** Activity **
Your task is to repeat exactly the lines below between the line holding "[Bahia Empleos] (314, 37)" and the line holding "Contact (71, 2001)", inclusive, and only those.

** Recorded data **

--------------------------------

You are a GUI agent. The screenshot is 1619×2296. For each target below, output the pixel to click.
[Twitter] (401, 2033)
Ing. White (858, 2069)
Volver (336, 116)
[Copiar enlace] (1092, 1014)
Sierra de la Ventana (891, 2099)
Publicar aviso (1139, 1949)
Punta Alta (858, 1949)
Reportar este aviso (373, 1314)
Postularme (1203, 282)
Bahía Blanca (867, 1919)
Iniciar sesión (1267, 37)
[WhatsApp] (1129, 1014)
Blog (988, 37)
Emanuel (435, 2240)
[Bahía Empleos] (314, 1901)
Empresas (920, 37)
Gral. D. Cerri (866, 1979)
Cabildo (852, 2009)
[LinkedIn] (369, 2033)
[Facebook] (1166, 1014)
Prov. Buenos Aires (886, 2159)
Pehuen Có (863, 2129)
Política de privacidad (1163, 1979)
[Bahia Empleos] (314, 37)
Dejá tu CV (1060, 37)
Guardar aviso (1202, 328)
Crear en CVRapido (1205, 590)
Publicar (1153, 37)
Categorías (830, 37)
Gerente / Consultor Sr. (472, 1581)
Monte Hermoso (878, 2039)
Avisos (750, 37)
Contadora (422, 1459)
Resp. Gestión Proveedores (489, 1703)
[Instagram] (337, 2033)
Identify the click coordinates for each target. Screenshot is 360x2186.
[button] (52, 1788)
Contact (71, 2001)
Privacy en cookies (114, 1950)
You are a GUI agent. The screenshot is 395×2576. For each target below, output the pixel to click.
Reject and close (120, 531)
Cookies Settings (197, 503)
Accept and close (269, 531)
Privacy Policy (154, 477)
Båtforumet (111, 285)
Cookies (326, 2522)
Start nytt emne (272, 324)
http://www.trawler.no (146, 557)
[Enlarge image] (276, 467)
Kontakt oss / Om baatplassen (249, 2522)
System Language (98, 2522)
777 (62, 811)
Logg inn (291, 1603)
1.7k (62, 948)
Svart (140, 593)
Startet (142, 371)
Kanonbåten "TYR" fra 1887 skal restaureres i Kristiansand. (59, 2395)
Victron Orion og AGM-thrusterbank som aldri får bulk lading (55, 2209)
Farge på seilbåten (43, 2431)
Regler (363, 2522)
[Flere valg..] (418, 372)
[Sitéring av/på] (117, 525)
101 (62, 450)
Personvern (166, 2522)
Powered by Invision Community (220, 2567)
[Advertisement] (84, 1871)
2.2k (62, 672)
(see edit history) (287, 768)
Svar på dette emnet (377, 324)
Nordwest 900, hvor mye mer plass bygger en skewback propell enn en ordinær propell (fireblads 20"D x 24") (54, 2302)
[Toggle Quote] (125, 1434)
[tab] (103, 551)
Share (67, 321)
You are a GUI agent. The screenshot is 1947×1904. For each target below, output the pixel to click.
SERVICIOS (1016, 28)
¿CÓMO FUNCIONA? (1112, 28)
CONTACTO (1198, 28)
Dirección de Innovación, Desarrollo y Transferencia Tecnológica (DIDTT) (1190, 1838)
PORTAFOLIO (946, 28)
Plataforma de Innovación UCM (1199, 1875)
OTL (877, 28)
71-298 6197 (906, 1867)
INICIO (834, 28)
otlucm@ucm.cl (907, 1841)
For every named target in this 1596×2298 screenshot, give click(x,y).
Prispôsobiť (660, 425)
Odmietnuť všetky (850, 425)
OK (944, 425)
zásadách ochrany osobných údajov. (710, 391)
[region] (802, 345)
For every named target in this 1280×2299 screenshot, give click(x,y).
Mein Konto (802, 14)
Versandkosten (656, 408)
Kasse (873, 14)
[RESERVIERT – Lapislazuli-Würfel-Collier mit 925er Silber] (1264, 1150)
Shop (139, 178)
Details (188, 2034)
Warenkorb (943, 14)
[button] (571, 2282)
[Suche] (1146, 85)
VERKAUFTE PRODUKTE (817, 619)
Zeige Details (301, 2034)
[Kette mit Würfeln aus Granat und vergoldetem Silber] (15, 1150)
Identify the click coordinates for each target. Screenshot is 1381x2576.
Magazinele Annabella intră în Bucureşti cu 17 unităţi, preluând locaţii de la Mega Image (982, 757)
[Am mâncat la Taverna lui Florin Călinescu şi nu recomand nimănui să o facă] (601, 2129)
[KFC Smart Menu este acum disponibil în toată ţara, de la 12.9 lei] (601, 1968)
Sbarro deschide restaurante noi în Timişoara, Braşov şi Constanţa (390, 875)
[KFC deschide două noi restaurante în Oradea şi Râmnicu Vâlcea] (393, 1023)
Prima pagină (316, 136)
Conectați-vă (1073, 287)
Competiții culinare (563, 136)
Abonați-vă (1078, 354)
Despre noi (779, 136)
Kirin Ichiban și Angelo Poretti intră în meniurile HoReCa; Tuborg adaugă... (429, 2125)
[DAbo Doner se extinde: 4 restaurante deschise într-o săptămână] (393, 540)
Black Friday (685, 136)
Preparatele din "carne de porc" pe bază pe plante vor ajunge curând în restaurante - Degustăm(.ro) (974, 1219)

--------------------------------

** Result of the task **
[Bahia Empleos] (314, 37)
Dejá tu CV (1060, 37)
Guardar aviso (1202, 328)
Crear en CVRapido (1205, 590)
Publicar (1153, 37)
Categorías (830, 37)
Gerente / Consultor Sr. (472, 1581)
Monte Hermoso (878, 2039)
Avisos (750, 37)
Contadora (422, 1459)
Resp. Gestión Proveedores (489, 1703)
[Instagram] (337, 2033)
Identify the click coordinates for each target. Screenshot is 360x2186.
[button] (52, 1788)
Contact (71, 2001)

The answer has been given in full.